12 December 2015

Fall Semester: Closing Thoughts

This semester was honestly a "what the?" semester. I know I said before that I just want to pass my classes with dignity, but sheesh, I did not expect this type of outcome. I can list a whole bunch of reasons why I had such a complicated semester but I don't want to. But simply put; Priorities. My priorities were all out of whack this semester, and soon everything starting going out of order and not going my way. Balance was an issue too; bank account balance, health balance, work, school, social life. Everything was just off.

I know that if I say, "next semester will be better. I will start strong and end strong" rather than doing what I did this semester, I will still fall short of my expectations in some way. I cannot say that I've tried my absolute best but I can say that I do try. Waves of fear and loss of determination crush me often and I find myself either becoming idle or moving with no direction. I look back at the semester and try to reflect on all the things I could've done to change my current outcome, but at this point...why?

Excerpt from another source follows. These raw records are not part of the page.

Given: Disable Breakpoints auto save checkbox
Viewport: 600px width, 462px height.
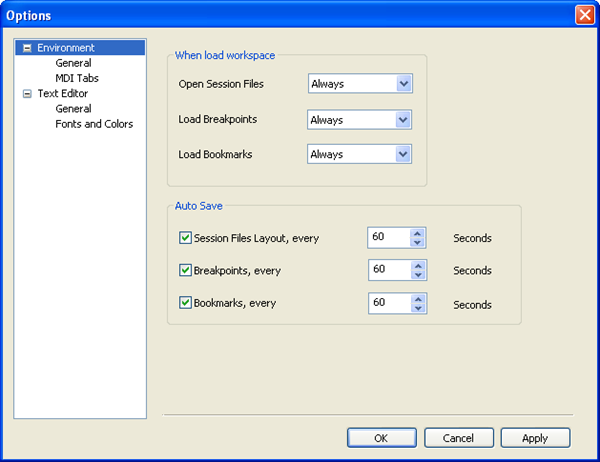Looking at the screenshot, I should [x=185, y=270].
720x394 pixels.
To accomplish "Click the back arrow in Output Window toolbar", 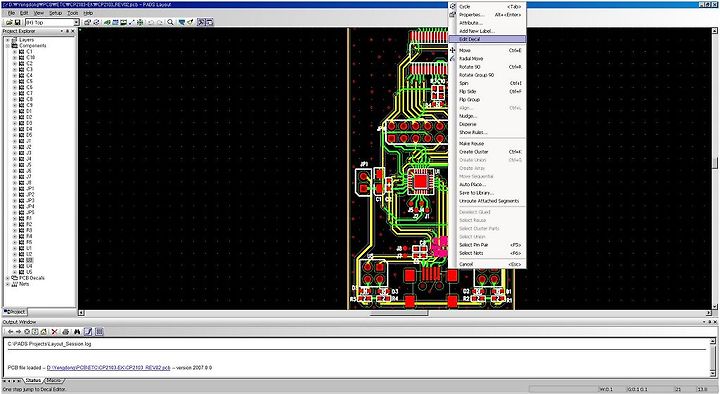I will 11,332.

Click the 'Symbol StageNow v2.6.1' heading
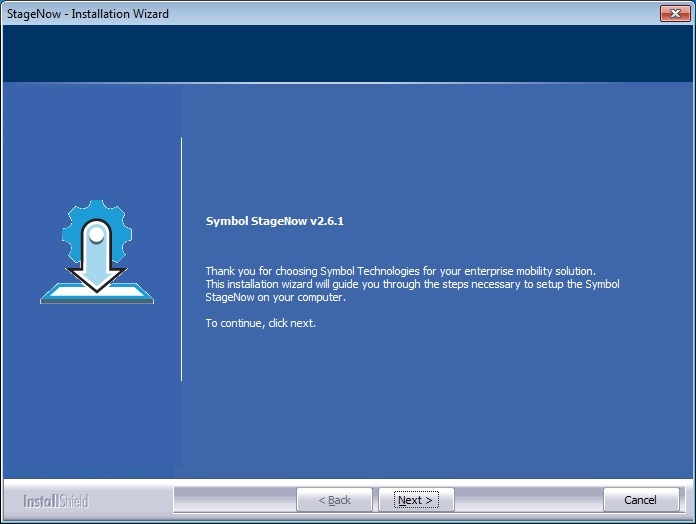[274, 221]
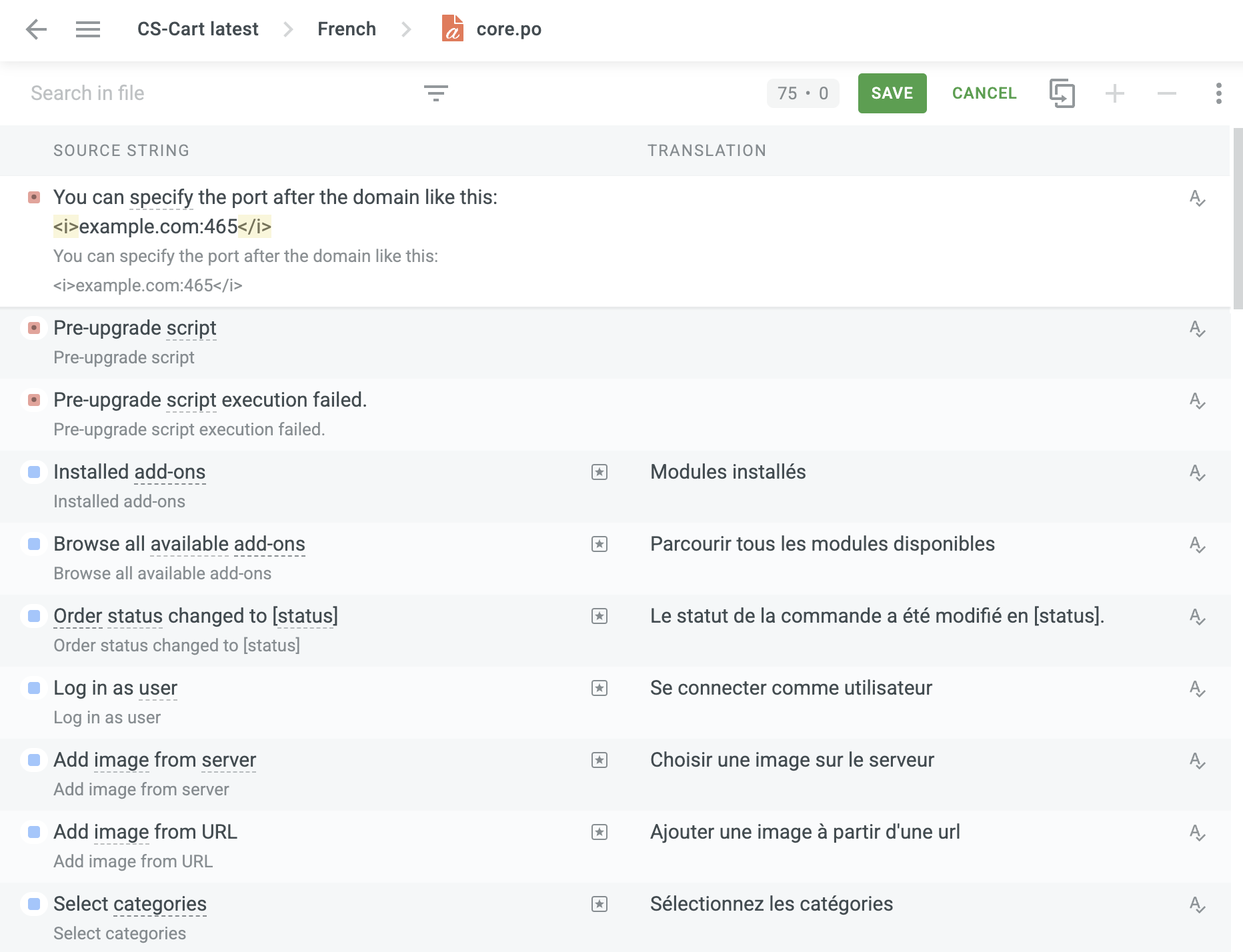The image size is (1243, 952).
Task: Click spellcheck icon for Pre-upgrade script row
Action: click(x=1197, y=329)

Semesters do not need to be 15 weeks. Do not let me go on about this flawed education system and the way they make it seem like our GPA is apart of our identity. We all work very hard and continuously put the effort in so its not always us that is the issue. We can give ourselves a decent amount of credit for that.

Some takeaways I've gotten from this semester is to never forget your goals. If you have to write them done every day every where in every color until you can recite every single goal you've made, do it. Speaking things into existence is important, but it doesn't do much if you don't take action. Don't start off with the intent that you will fail, stay optimistic. Be active. Be a person of your word.

More importantly, don't go looking for the strength on your own, in yourself. Constant, renewed strength comes from God. Having a relationship with Him is literally what has kept me sane. His grace is so sufficient, He got me through this semester, but I know I could do sooo much better if I continue to look to Him as my source. I could mention how many times I depended on my own abilities to get stuff done and failed, but I won't.

My friends are awesome, my roommate is especially awesome. Shout out to her, God made her my suite mate for a reason for sure. She has helped me study for my exams, keep track of my grades, and reminded me of how cool I am. I would've definitely have given up if it was not for her constant push to do better.

Farewell Fall. We've both fought a good fight, and you have showed me my strengths and weaknesses.